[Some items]
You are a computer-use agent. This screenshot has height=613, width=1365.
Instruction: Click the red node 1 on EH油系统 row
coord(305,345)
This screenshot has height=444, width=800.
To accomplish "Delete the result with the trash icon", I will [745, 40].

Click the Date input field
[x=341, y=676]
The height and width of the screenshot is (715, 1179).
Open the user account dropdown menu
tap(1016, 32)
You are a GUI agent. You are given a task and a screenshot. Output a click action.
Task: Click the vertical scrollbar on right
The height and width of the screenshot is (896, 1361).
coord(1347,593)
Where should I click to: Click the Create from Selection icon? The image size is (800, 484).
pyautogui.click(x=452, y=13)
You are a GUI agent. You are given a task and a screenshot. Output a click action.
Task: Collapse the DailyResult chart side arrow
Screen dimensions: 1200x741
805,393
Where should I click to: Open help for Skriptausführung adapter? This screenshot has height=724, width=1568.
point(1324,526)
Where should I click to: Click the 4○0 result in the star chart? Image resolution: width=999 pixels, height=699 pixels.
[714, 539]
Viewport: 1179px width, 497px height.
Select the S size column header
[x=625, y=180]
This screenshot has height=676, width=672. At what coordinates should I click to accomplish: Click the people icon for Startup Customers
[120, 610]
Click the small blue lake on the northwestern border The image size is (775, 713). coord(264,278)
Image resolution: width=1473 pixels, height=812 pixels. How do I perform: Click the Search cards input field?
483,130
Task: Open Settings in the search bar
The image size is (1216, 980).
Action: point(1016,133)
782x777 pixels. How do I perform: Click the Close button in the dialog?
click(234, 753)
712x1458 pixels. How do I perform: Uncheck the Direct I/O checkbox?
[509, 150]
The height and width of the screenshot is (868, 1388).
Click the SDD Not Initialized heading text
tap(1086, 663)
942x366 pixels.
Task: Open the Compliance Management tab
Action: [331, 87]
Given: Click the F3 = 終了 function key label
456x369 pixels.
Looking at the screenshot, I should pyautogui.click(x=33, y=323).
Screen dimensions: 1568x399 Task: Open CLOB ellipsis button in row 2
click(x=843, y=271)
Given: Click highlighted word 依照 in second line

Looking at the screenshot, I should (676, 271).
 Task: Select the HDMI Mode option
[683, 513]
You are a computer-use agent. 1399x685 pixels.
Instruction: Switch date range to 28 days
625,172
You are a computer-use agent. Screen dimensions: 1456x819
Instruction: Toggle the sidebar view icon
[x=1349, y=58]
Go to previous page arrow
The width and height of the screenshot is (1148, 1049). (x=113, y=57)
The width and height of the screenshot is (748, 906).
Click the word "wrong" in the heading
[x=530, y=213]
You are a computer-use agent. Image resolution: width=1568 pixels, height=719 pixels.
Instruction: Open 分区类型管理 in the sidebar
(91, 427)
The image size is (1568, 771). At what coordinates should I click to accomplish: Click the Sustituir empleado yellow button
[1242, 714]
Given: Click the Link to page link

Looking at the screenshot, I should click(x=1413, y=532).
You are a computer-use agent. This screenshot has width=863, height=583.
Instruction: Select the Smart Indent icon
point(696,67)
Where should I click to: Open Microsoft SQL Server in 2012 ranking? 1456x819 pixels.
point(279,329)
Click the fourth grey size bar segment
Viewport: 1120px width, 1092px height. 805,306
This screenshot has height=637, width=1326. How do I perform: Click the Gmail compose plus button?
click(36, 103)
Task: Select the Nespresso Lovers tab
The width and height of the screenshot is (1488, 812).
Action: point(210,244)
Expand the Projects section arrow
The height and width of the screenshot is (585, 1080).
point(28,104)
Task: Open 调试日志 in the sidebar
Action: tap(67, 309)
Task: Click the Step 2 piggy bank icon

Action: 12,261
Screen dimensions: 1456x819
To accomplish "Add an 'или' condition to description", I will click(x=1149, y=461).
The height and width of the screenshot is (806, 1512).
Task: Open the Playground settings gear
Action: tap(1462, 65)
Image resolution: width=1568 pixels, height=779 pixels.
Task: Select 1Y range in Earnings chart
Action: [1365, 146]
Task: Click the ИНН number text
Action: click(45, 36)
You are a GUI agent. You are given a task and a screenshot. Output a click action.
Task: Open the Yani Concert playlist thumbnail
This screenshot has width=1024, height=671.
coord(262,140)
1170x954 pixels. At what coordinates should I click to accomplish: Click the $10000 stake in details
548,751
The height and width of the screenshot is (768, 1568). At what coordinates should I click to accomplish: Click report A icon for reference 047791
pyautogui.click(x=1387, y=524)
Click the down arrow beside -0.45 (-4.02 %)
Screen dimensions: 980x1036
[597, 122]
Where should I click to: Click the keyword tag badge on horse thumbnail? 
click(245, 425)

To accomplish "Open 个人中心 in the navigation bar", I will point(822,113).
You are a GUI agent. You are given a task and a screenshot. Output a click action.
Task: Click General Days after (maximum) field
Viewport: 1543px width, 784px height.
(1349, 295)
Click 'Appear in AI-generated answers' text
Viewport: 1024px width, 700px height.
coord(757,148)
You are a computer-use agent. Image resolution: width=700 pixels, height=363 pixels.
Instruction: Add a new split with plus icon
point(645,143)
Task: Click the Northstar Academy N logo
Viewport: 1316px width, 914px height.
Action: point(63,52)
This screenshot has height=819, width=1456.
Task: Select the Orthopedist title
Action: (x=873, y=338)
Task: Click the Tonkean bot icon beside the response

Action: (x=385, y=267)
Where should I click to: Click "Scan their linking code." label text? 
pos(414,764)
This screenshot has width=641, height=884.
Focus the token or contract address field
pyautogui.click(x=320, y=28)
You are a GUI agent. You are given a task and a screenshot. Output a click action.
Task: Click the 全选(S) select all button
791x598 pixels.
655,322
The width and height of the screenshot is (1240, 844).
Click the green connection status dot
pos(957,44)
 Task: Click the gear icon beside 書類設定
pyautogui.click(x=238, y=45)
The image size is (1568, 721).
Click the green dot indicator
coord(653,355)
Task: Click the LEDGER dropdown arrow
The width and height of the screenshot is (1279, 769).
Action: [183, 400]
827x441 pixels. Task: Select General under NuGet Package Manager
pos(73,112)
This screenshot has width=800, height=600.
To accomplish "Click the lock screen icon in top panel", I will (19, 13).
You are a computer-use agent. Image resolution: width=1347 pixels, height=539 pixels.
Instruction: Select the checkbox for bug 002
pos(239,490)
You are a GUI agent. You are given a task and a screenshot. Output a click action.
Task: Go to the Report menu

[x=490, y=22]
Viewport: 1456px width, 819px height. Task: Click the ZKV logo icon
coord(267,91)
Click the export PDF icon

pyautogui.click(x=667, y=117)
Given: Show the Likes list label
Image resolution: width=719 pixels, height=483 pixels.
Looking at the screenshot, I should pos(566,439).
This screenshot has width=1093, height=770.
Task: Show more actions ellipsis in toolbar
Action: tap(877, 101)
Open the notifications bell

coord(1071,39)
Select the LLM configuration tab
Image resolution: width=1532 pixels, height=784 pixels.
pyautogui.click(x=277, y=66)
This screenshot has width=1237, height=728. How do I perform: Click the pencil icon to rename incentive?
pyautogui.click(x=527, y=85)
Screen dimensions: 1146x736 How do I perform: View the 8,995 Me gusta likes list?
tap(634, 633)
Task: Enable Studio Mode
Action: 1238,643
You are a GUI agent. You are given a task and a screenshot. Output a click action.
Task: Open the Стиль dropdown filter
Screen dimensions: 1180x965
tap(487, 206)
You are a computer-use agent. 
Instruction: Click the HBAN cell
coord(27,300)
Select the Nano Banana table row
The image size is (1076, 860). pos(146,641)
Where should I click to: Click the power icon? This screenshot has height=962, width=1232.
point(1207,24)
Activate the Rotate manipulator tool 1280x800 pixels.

[BRIEF] Reproduce every item above word for word, from the first line to the last, with nothing left out or changed.

[EXERCISE RESULT]
You are a computer-use agent. This screenshot has height=613, width=1365.
Instruction: Click the red node 1 on EH油系统 row
coord(305,345)
This screenshot has height=444, width=800.
To accomplish "Delete the result with the trash icon", I will [745, 40].

Click the Date input field
[x=341, y=676]
The height and width of the screenshot is (715, 1179).
Open the user account dropdown menu
tap(1016, 32)
You are a GUI agent. You are given a task and a screenshot. Output a click action.
Task: Click the vertical scrollbar on right
The height and width of the screenshot is (896, 1361).
coord(1347,593)
Where should I click to: Click the Create from Selection icon? The image size is (800, 484).
pyautogui.click(x=452, y=13)
You are a GUI agent. You are given a task and a screenshot. Output a click action.
Task: Collapse the DailyResult chart side arrow
Screen dimensions: 1200x741
805,393
Where should I click to: Open help for Skriptausführung adapter? This screenshot has height=724, width=1568.
point(1324,526)
Where should I click to: Click the 4○0 result in the star chart? Image resolution: width=999 pixels, height=699 pixels.
[714, 539]
Viewport: 1179px width, 497px height.
Select the S size column header
[x=625, y=180]
This screenshot has height=676, width=672. At what coordinates should I click to accomplish: Click the people icon for Startup Customers
[120, 610]
Click the small blue lake on the northwestern border The image size is (775, 713). coord(264,278)
Image resolution: width=1473 pixels, height=812 pixels. How do I perform: Click the Search cards input field?
483,130
Task: Open Settings in the search bar
The image size is (1216, 980).
Action: point(1016,133)
782x777 pixels. How do I perform: Click the Close button in the dialog?
click(234, 753)
712x1458 pixels. How do I perform: Uncheck the Direct I/O checkbox?
[509, 150]
The height and width of the screenshot is (868, 1388).
Click the SDD Not Initialized heading text
tap(1086, 663)
942x366 pixels.
Task: Open the Compliance Management tab
Action: [331, 87]
Given: Click the F3 = 終了 function key label
456x369 pixels.
Looking at the screenshot, I should pyautogui.click(x=33, y=323).
Screen dimensions: 1568x399 Task: Open CLOB ellipsis button in row 2
click(x=843, y=271)
Given: Click highlighted word 依照 in second line

Looking at the screenshot, I should (676, 271).
 Task: Select the HDMI Mode option
[683, 513]
You are a computer-use agent. 1399x685 pixels.
Instruction: Switch date range to 28 days
625,172
You are a computer-use agent. Screen dimensions: 1456x819
Instruction: Toggle the sidebar view icon
[x=1349, y=58]
Go to previous page arrow
The width and height of the screenshot is (1148, 1049). (x=113, y=57)
The width and height of the screenshot is (748, 906).
Click the word "wrong" in the heading
[x=530, y=213]
You are a computer-use agent. Image resolution: width=1568 pixels, height=719 pixels.
Instruction: Open 分区类型管理 in the sidebar
(91, 427)
The image size is (1568, 771). At what coordinates should I click to accomplish: Click the Sustituir empleado yellow button
[1242, 714]
Given: Click the Link to page link

Looking at the screenshot, I should click(x=1413, y=532).
You are a computer-use agent. This screenshot has width=863, height=583.
Instruction: Select the Smart Indent icon
point(696,67)
Where should I click to: Open Microsoft SQL Server in 2012 ranking? 1456x819 pixels.
point(279,329)
Click the fourth grey size bar segment
Viewport: 1120px width, 1092px height. 805,306
This screenshot has height=637, width=1326. How do I perform: Click the Gmail compose plus button?
click(36, 103)
Task: Select the Nespresso Lovers tab
The width and height of the screenshot is (1488, 812).
Action: point(210,244)
Expand the Projects section arrow
The height and width of the screenshot is (585, 1080).
point(28,104)
Task: Open 调试日志 in the sidebar
Action: tap(67, 309)
Task: Click the Step 2 piggy bank icon

Action: 12,261
Screen dimensions: 1456x819
To accomplish "Add an 'или' condition to description", I will click(x=1149, y=461).
The height and width of the screenshot is (806, 1512).
Task: Open the Playground settings gear
Action: tap(1462, 65)
Image resolution: width=1568 pixels, height=779 pixels.
Task: Select 1Y range in Earnings chart
Action: [1365, 146]
Task: Click the ИНН number text
Action: click(45, 36)
You are a GUI agent. You are given a task and a screenshot. Output a click action.
Task: Open the Yani Concert playlist thumbnail
This screenshot has width=1024, height=671.
coord(262,140)
1170x954 pixels. At what coordinates should I click to accomplish: Click the $10000 stake in details
548,751
The height and width of the screenshot is (768, 1568). At what coordinates should I click to accomplish: Click report A icon for reference 047791
pyautogui.click(x=1387, y=524)
Click the down arrow beside -0.45 (-4.02 %)
Screen dimensions: 980x1036
[597, 122]
Where should I click to: Click the keyword tag badge on horse thumbnail? 
click(245, 425)

To accomplish "Open 个人中心 in the navigation bar", I will point(822,113).
You are a GUI agent. You are given a task and a screenshot. Output a click action.
Task: Click General Days after (maximum) field
Viewport: 1543px width, 784px height.
(1349, 295)
Click 'Appear in AI-generated answers' text
Viewport: 1024px width, 700px height.
coord(757,148)
You are a computer-use agent. Image resolution: width=700 pixels, height=363 pixels.
Instruction: Add a new split with plus icon
point(645,143)
Task: Click the Northstar Academy N logo
Viewport: 1316px width, 914px height.
Action: point(63,52)
This screenshot has height=819, width=1456.
Task: Select the Orthopedist title
Action: (x=873, y=338)
Task: Click the Tonkean bot icon beside the response

Action: (x=385, y=267)
Where should I click to: Click "Scan their linking code." label text? 
pos(414,764)
This screenshot has width=641, height=884.
Focus the token or contract address field
pyautogui.click(x=320, y=28)
You are a GUI agent. You are given a task and a screenshot. Output a click action.
Task: Click the 全选(S) select all button
791x598 pixels.
655,322
The width and height of the screenshot is (1240, 844).
Click the green connection status dot
pos(957,44)
 Task: Click the gear icon beside 書類設定
pyautogui.click(x=238, y=45)
The image size is (1568, 721).
Click the green dot indicator
coord(653,355)
Task: Click the LEDGER dropdown arrow
The width and height of the screenshot is (1279, 769).
Action: [183, 400]
827x441 pixels. Task: Select General under NuGet Package Manager
pos(73,112)
This screenshot has width=800, height=600.
To accomplish "Click the lock screen icon in top panel", I will (19, 13).
You are a computer-use agent. Image resolution: width=1347 pixels, height=539 pixels.
Instruction: Select the checkbox for bug 002
pos(239,490)
You are a GUI agent. You are given a task and a screenshot. Output a click action.
Task: Go to the Report menu

[x=490, y=22]
Viewport: 1456px width, 819px height. Task: Click the ZKV logo icon
coord(267,91)
Click the export PDF icon

pyautogui.click(x=667, y=117)
Given: Show the Likes list label
Image resolution: width=719 pixels, height=483 pixels.
Looking at the screenshot, I should pos(566,439).
This screenshot has width=1093, height=770.
Task: Show more actions ellipsis in toolbar
Action: tap(877, 101)
Open the notifications bell

coord(1071,39)
Select the LLM configuration tab
Image resolution: width=1532 pixels, height=784 pixels.
pyautogui.click(x=277, y=66)
This screenshot has width=1237, height=728. How do I perform: Click the pencil icon to rename incentive?
pyautogui.click(x=527, y=85)
Screen dimensions: 1146x736 How do I perform: View the 8,995 Me gusta likes list?
tap(634, 633)
Task: Enable Studio Mode
Action: 1238,643
You are a GUI agent. You are given a task and a screenshot. Output a click action.
Task: Open the Стиль dropdown filter
Screen dimensions: 1180x965
tap(487, 206)
You are a computer-use agent. 
Instruction: Click the HBAN cell
coord(27,300)
Select the Nano Banana table row
The image size is (1076, 860). pos(146,641)
Where should I click to: Click the power icon? This screenshot has height=962, width=1232.
point(1207,24)
Activate the Rotate manipulator tool 1280x800 pixels.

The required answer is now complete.